Initially slow to take off, HSAs are becoming more and more popular, especially as the availability of HDHPs continues to rise. Thirteen years after HSA implementation, HDHP growth is staggering and so is HSA adoption. In 2015, total enrollment in HSA-eligible HDHP plans was estimated at 19.7 million, and since 2013, HSA enrollment has risen by nearly 54 percent. Furthermore, in the first half of 2016, 37 percent of new HSAs were due to health plan partnerships.

Why are HSAs so Popular?

Health savings accounts are popular for a variety of reasons. First and foremost, HSAs offer triple tax savings. Account holders make pre-tax contributions from their paychecks, withdrawals made from the account for eligible medical expenses are tax free, and interest and investment income earned on the account is tax free.

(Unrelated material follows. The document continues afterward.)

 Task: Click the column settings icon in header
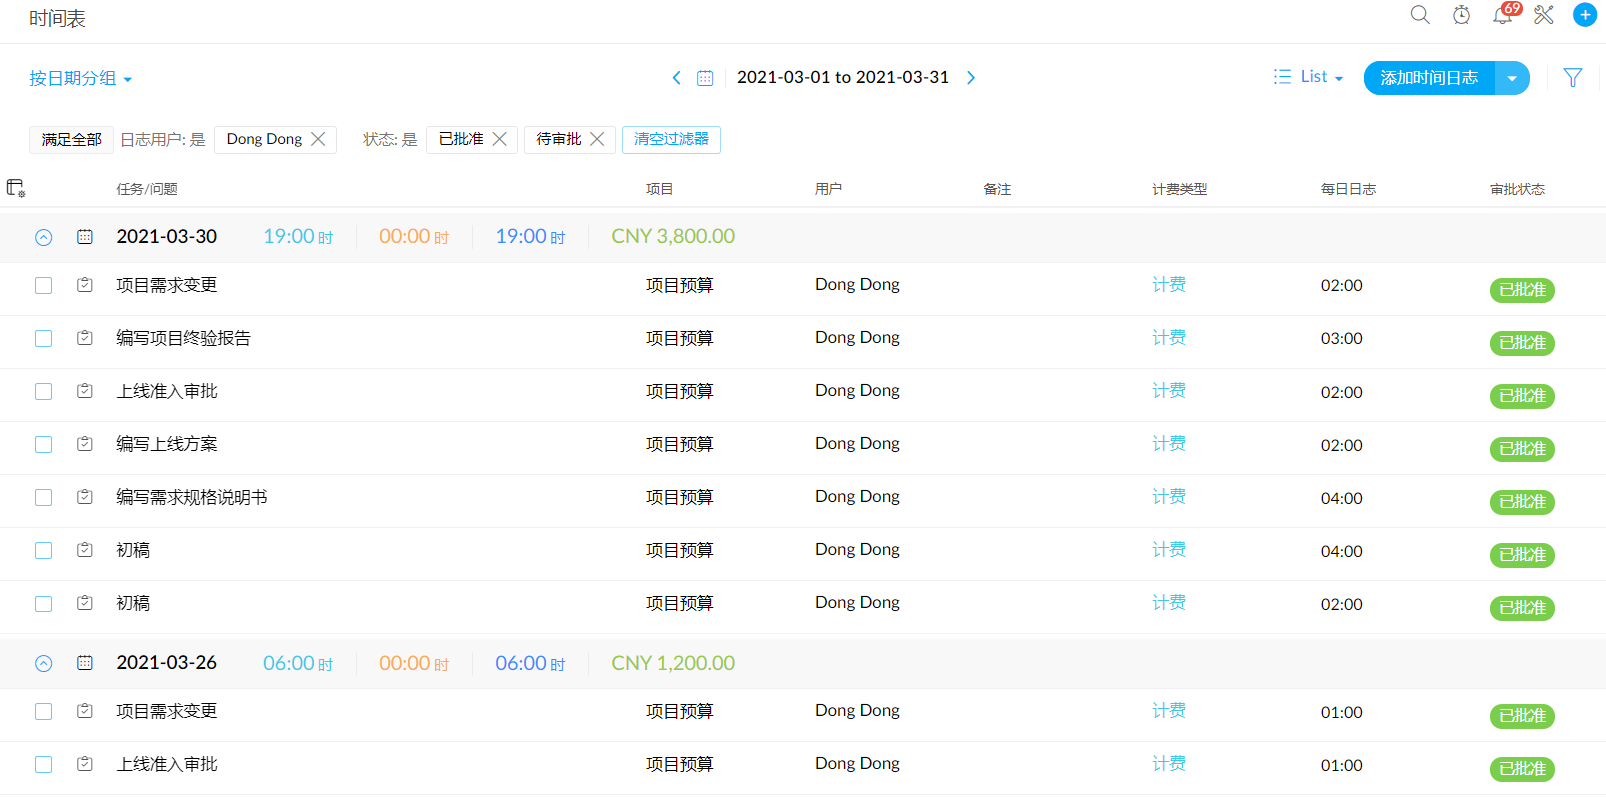(16, 188)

Another contributing factor is that HSA funds can be used for a wide-range of IRS-approved medical expenses. This goes a long way toward helping make healthcare more affordable.

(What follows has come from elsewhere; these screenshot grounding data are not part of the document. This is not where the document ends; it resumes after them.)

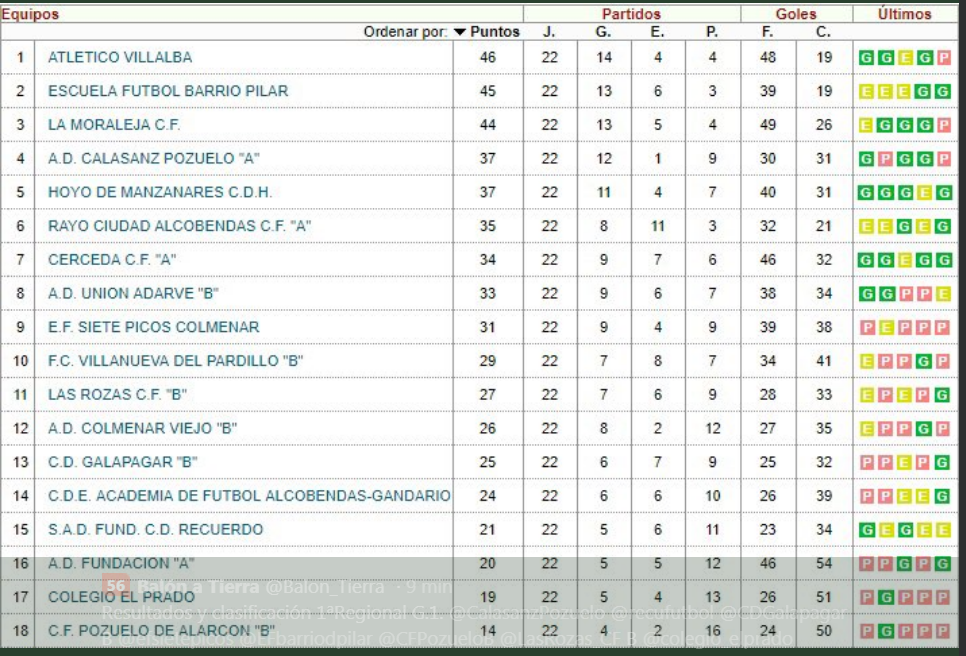Open RAYO CIUDAD ALCOBENDAS C.F. "A" team page
Viewport: 966px width, 656px height.
tap(180, 226)
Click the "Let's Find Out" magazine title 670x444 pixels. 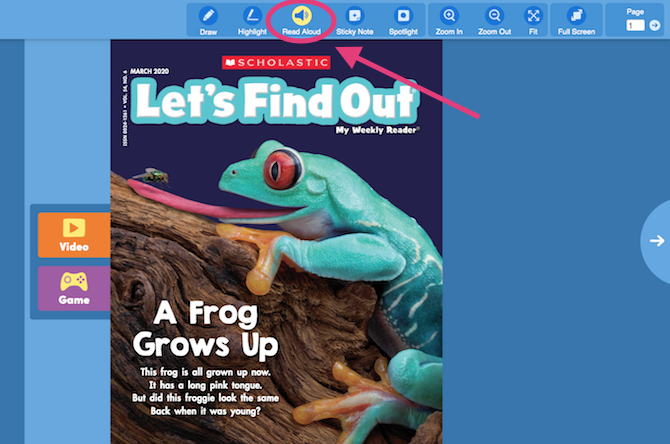(272, 102)
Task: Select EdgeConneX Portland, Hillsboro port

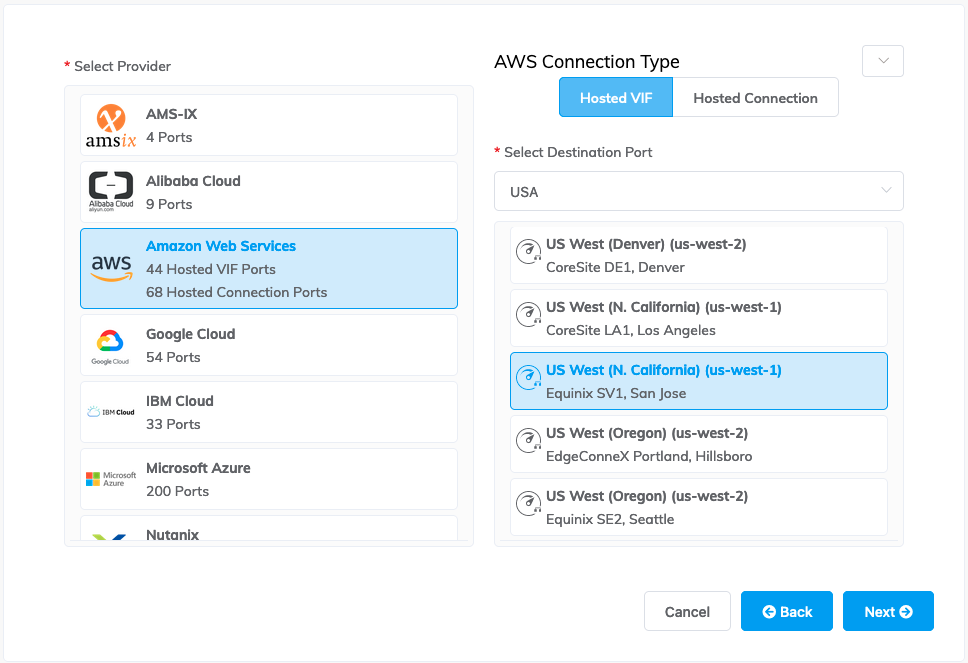Action: point(698,444)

HSAs also have a ton of other benefits which make them popular, including that, unlike other employer-sponsored benefit accounts, the individual owns the HSA forever. There is no forfeiture of funds if the account holder retires or leaves the company. Another benefit is that, after age 65, account holders can use their HSA for any expense without penalty, though withdrawals are taxed if not used for medical expenses. So, an HSA can be used as a quasi-retirement account, if the account holder chooses.

The Future of HSAs

With ACA reform as a main priority for President Trump and the majority-Republican Congress, there are many questions surrounding the future of HSAs. As a candidate, Donald Trump promoted wider use of HSAs as part of his healthcare plan. After winning the election, the Trump administration touted HSAs as a solution for a “patient-centered healthcare system that promotes choice, quality, and affordability.”

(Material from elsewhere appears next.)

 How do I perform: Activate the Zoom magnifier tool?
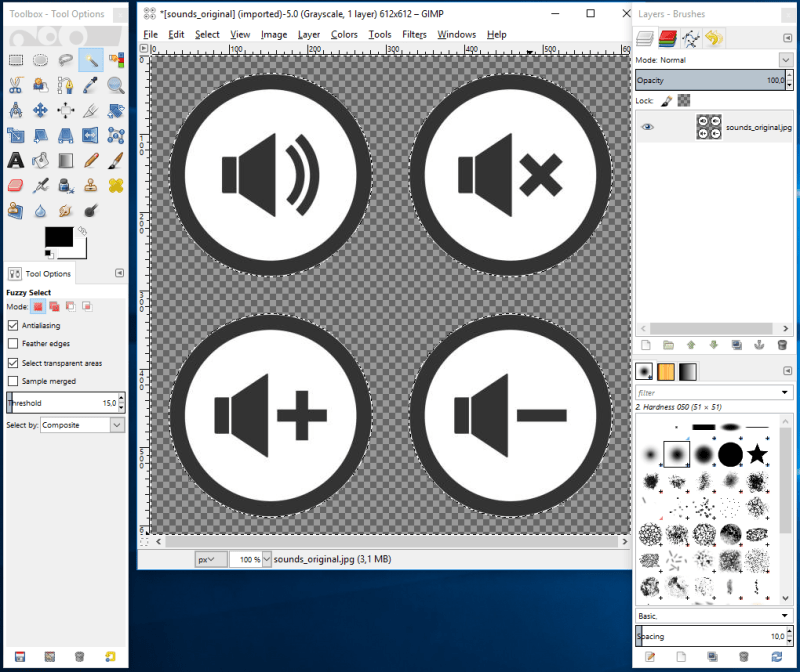(116, 85)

In Congress, there have been at least two competing visions for the future of HSAs. The first came from House Speaker Paul Ryan. Outlined in a white paper titled “A Better Way: Our Vision for a Confident America,” Speaker Ryan’s plan suggests raising the maximum tax-free contribution limit for an HSA to total as much as the insurance plan’s deductible and out-of-pocket maximum. This could total more than $14,000 per year for families, according to NPR, or more than double the current maximum. In addition, the white paper also promotes catch-up contributions from spouses, and expands HSA accessibility for certain groups, among other things.

Another Congressional plan was put forward by Kentucky Republican Senator Rand Paul. Senator Paul’s plan, titled the Obamacare Replacement Act, promotes several HSA reforms, including:

  • Eliminate restrictions on HSAs
  • Allow the account funds to be able to purchase insurance. In conjunction, the insurance would not have to be a high deductible health plan.
  • Remove the contribution limit for HSAs
  • Permit individuals to opt for a $5,000 tax credit for HSA contributions

These are just a few ideas that are going around the halls of Washington, D.C. Clearly, leaders in the nation’s capital have a few ideas in mind for ACA reform and HSAs are central to their policies, with greater access to the accounts and increased contribution amounts. While at this time the exact future of HSAs is unclear, it appears that they will continue to be an integral part of consumer driven healthcare for the American public.